Integration and Assimilation,  POLS 844: Governing Difference

Weber, E. (1976) ‘Civilizing in Earnest: Schools and Schooling’

Weber, E. (1976) ‘Civilizing in Earnest: Schools and Schooling’, in E. Weber, Peasants into Frenchmen: The Modernization of Modern France, 1870-1914, Stanford, Stanford University Press, Chapter 18, 303-38.
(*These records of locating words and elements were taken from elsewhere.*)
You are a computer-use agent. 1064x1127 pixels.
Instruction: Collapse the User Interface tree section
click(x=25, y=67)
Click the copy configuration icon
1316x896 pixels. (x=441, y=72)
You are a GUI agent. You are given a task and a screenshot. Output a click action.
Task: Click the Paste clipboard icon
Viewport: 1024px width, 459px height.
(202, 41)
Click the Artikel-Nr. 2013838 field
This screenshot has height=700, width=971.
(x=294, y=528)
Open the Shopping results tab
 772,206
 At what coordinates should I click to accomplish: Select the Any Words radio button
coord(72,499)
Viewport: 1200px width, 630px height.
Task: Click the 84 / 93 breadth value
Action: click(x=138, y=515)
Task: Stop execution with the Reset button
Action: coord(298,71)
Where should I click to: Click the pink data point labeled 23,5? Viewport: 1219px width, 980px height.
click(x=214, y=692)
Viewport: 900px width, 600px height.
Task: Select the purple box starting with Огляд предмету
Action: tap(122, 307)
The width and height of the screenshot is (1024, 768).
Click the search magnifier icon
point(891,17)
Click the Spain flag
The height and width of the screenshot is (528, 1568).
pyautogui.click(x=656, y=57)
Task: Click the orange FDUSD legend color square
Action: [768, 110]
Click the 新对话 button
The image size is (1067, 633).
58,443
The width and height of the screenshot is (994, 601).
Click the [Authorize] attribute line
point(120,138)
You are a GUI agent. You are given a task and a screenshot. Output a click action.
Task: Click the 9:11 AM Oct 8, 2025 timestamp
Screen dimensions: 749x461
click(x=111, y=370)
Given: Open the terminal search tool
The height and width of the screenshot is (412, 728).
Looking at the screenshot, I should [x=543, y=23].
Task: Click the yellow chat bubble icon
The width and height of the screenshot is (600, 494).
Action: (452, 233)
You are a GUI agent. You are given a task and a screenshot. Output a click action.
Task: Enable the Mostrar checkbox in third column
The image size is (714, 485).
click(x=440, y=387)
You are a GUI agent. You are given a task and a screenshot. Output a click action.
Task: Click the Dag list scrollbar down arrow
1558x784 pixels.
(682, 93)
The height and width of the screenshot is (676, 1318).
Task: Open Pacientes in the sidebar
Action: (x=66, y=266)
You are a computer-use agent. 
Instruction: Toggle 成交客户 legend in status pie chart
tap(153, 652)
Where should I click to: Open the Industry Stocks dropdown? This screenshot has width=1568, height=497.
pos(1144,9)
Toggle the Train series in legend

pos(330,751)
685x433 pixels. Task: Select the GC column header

  1. Village school is considered ultimate acculturation process that “made the French people French” in the late 19th and early 20th centuries, under the Third Republic (303).
  2. “It was only when what the schools taught made sense that they became important to those they had to teach” (303).
  3. Early 19th century French schools were rudimentary and improvised, with unqualified and unprofessional teachers; most students simply learned by rote.
  4. Francois Guizot’s 1833 education law set the foundations of France’s modern school system and in particular of public education.
  5. In 1881-6, Jules Ferry instituted compulsory free public elementary education, along with an elementary teaching program and inspection and control provisions. This coincided with a majority of adults speaking French, not only patois.
  6. By the 1890s, more girls and women were schooled and were learning French.
  7. In the 1880s schools experienced both better-trained teachers and more relevant curriculums.
  8. As regional inequalities began to disappear in the 1890s, “another step in cultural homogenization was being taken” (323).
  9. Improved behavior, morality and hygiene were also attributed to schools.
  10. Schooling became a major agent of acculturation in shaping individuals to fit into the broader national community and develop sentiments of a new patriotism: a ‘unity of spirit’ toward their fatherland – France by adopting a ‘national pedagogy’, especially in history and geography courses (330-3).
  11. The new schools played a critical role in national integration, national cohesion and acceptance of definition of a good citizen’s duty as being “to serve his country and to defend the fatherland” (336).
  12. “Like migration, politics, and economic development, school brought suggestions of alternative values and hierarchies; and of commitments to other bodies than the local group. Thy eased individuals out of the latter’s grip and shattered the hold of unchallenged cultural and political creeds – but only to train their votaries for another faith” (338).